O líder do PCP insiste na ideia de que nestes três anos e meio “se deram passos importantes adiante, particularmente na reposição de rendimentos e direitos” e que o que é preciso é “aprofundar este processo de justiça social”. “Como diz o povo, é ao pé do pano que se talha a obra. Nós apresentamo-nos aos eleitores com o nosso programa; os outros farão o mesmo. E é neste quadro que deixamos a garantia: se é para andar para trás, não contem com o PCP; se é para avançar e conseguir melhores condições de vida, contarão com o PCP.”

Na lista dos eixos centrais do programa eleitoral da CDU para as legislativas de Outubro que Jerónimo de Sousa apresentou está, por exemplo, a valorização salarial – considerada uma “emergência nacional” -, uma política fiscal mais justa; a prioridade ao investimento público; o financiamento dos serviços públicos e das funções sociais do Estado como a saúde, educação e a protecção social; a recuperação pública de sectores estratégicos; a regionalização; a reforma da justiça e o combate à corrupção. São linhas essenciais para uma “política alternativa” cuja base é “fundamentalmente o Estado”.

Ao apresentar estas linhas essenciais do programa – que será divulgado detalhadamente daqui a um mês -, Jerónimo de Sousa fez questão de vincar que se está a “dirigir aos portugueses e não a uma futura solução de Governo”. E também de acrescentar que o programa “patriótico e de esquerda” do PCP é “insubstituível” por qualquer outra política – ou seja, Jerónimo deixa no ar que, para dar apoio aos socialistas, boa parte das propostas do PCP terão de constar em algum lado de um futuro acordo ou programa.

Dificuldade objectiva

Porém, no caso de repetição da chamada “geringonça”, Jerónimo de Sousa já não parece ver espaço para uma reedição de um acordo escrito. “Eu vejo uma dificuldade objectiva”, responde quando inquirido pelo PÚBLICO, citando os “seguidismos” das políticas europeias que ditam os “amarramentos e constrangimentos que o PS tem vindo a aceitar”, como a “redução do défice a mata-cavalos”. Em 2015, os partidos verteram nas posições políticas conjuntas aquilo em que se conseguiam entender e deixaram de fora tudo o resto. Tanto as posições inconciliáveis sobre a Europa, como questões que depois acabaram por acordar, como os aumentos extraordinários das reformas.

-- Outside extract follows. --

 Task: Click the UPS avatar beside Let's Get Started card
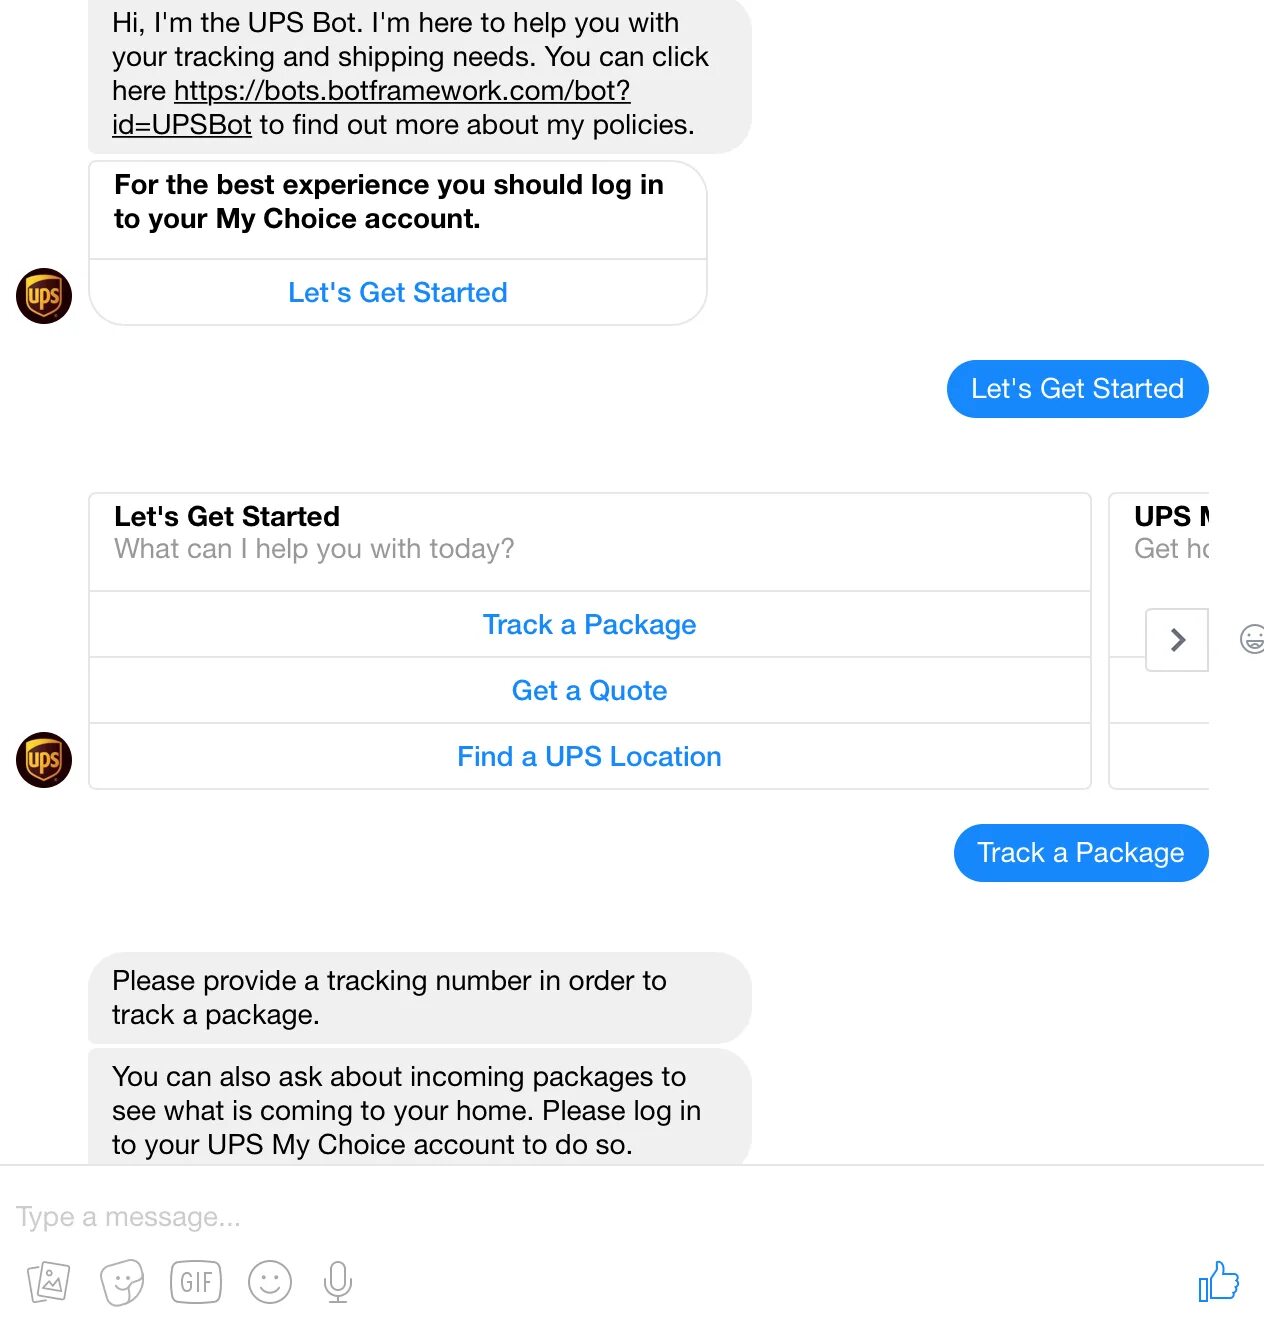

Mas as dúvidas são mesmo para deixar no ar. Se quando é questionado sobre um futuro apoio ou participação num Governo do PS Jerónimo costuma responder “um governo para fazer o quê? Para aplicar que políticas?”, agora é a vez de o líder comunista se esquivar em matérias fundamentais. Questionado sobre se os partidos devem revelar, no seu programa eleitoral, se estão disponíveis para eventuais alianças, Jerónimo de Sousa comentou que “alguns pensam no poder pelo poder”, mas que o PCP será poder “quando o povo assim o entender”. “A nossa resposta está contida nos eixos centrais do nosso programa e determinam o nosso posicionamento. (…) É preciso que cada um assuma uma política alternativa em que os portugueses possam decidir o seu voto.”

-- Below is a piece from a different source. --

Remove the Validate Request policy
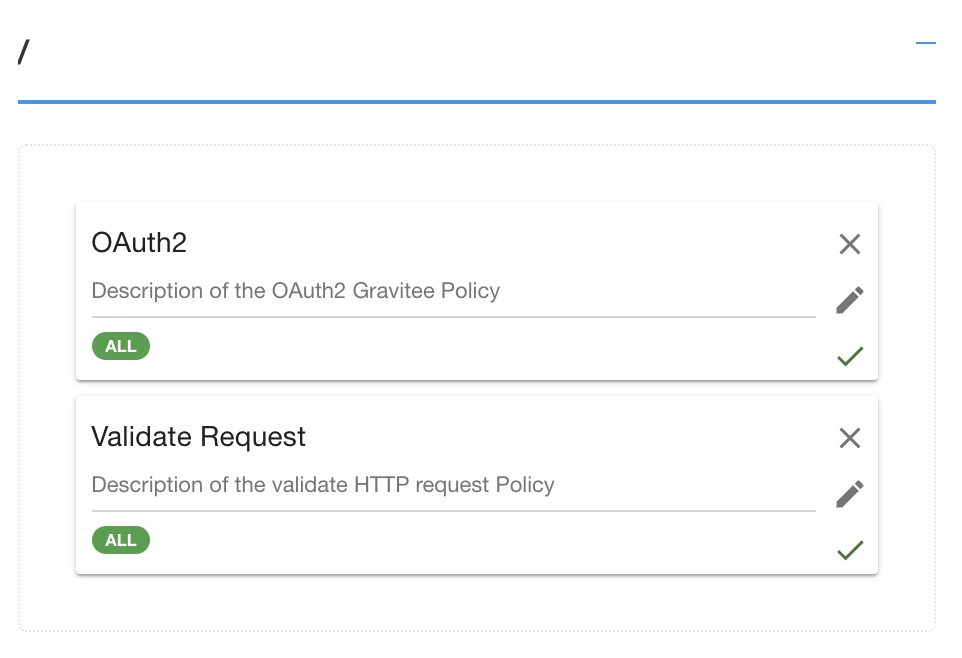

E na campanha eleitoral vai ter como principal objectivo impedir uma maioria absoluta do PS? Jerónimo de Sousa andou às voltas até chegar a duas frases: “Não somos uma força pela negativa. Não temos a visão de impedir por impedir a maioria do PS. O que pretendemos é o nosso reforço, com a consciência que, se o PS tivesse as mãos livres, (…) não teria sido possível colocar na lei alguns direitos.” Mas antes, haveria de vincar que o objectivo do PCP é “reforçar a CDU” e pensar na eleição de deputados para concretizar “um programa ambicioso”.

Cabeças de lista

A propósito de deputados, a CDU apresentou mais cinco candidatos que serão cabeças de lista nos distritos de Évora (João Oliveira), Beja (João Dias), Coimbra (Manuel Pires da Rocha) e Castelo Branco (Ana Leitão) e na região autónoma da Madeira (Herlanda Amado).

Há uma semana, a coligação havia divulgado mais cinco candidatos: Jerónimo de Sousa (Lisboa), Francisco Lopes (Setúbal), Carla Cruz (Braga), Miguel Viegas (Aveiro) e Rita Rato (círculo da Europa).